Stored data entries:

-- Opening Marker --

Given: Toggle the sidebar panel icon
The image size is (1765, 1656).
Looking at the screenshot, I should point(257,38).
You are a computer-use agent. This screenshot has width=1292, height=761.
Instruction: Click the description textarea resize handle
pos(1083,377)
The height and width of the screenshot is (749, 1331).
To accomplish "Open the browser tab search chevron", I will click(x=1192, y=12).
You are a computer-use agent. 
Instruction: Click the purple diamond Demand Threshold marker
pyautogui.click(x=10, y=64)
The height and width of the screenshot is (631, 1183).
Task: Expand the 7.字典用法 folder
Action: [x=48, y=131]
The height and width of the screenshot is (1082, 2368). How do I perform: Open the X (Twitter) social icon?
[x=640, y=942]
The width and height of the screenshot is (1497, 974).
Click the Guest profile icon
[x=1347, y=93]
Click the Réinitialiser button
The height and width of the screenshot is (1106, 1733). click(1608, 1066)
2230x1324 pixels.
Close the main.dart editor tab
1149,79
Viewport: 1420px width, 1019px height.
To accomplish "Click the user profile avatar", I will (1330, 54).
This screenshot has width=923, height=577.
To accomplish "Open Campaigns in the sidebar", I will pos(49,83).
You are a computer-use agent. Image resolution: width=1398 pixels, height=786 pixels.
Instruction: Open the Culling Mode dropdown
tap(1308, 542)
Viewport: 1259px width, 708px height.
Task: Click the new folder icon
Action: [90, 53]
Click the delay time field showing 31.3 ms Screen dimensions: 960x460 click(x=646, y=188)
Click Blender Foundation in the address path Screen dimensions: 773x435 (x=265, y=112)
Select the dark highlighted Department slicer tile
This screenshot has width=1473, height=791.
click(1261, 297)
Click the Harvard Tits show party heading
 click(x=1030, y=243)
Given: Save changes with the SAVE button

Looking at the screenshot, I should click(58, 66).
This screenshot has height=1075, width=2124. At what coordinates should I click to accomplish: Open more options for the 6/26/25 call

-- Closing Marker --

Your goal:
Write out every line of the data again, exactly as it reads.

Expected answer:
Given: Toggle the sidebar panel icon
The image size is (1765, 1656).
Looking at the screenshot, I should point(257,38).
You are a computer-use agent. This screenshot has width=1292, height=761.
Instruction: Click the description textarea resize handle
pos(1083,377)
The height and width of the screenshot is (749, 1331).
To accomplish "Open the browser tab search chevron", I will click(x=1192, y=12).
You are a computer-use agent. 
Instruction: Click the purple diamond Demand Threshold marker
pyautogui.click(x=10, y=64)
The height and width of the screenshot is (631, 1183).
Task: Expand the 7.字典用法 folder
Action: [x=48, y=131]
The height and width of the screenshot is (1082, 2368). How do I perform: Open the X (Twitter) social icon?
[x=640, y=942]
The width and height of the screenshot is (1497, 974).
Click the Guest profile icon
[x=1347, y=93]
Click the Réinitialiser button
The height and width of the screenshot is (1106, 1733). click(1608, 1066)
2230x1324 pixels.
Close the main.dart editor tab
1149,79
Viewport: 1420px width, 1019px height.
To accomplish "Click the user profile avatar", I will (1330, 54).
This screenshot has width=923, height=577.
To accomplish "Open Campaigns in the sidebar", I will pos(49,83).
You are a computer-use agent. Image resolution: width=1398 pixels, height=786 pixels.
Instruction: Open the Culling Mode dropdown
tap(1308, 542)
Viewport: 1259px width, 708px height.
Task: Click the new folder icon
Action: [90, 53]
Click the delay time field showing 31.3 ms Screen dimensions: 960x460 click(x=646, y=188)
Click Blender Foundation in the address path Screen dimensions: 773x435 (x=265, y=112)
Select the dark highlighted Department slicer tile
This screenshot has width=1473, height=791.
click(1261, 297)
Click the Harvard Tits show party heading
 click(x=1030, y=243)
Given: Save changes with the SAVE button

Looking at the screenshot, I should click(58, 66).
This screenshot has height=1075, width=2124. At what coordinates should I click to accomplish: Open more options for the 6/26/25 call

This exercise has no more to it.